EXERCISE OBJECTIVE: The listing below should be reproduced exactly, with the pictures omitted.

Start of DATASET ENTRIES

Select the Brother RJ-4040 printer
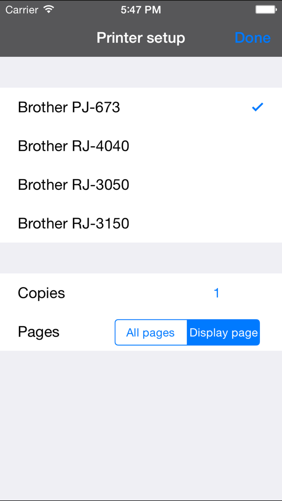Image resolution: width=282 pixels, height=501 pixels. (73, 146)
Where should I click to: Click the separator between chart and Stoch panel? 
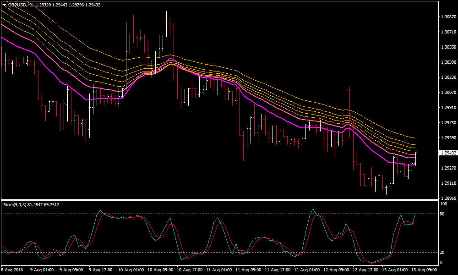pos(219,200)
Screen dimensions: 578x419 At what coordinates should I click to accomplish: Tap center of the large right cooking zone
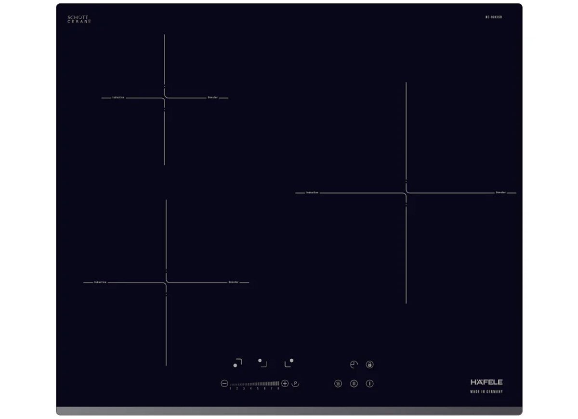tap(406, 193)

End of DATASET ENTRIES

WORKED SOLUTION:
Select the Brother RJ-4040 printer
Image resolution: width=282 pixels, height=501 pixels. (73, 146)
Where should I click to: Click the separator between chart and Stoch panel? 
pos(219,200)
Screen dimensions: 578x419 At what coordinates should I click to accomplish: Tap center of the large right cooking zone
tap(406, 193)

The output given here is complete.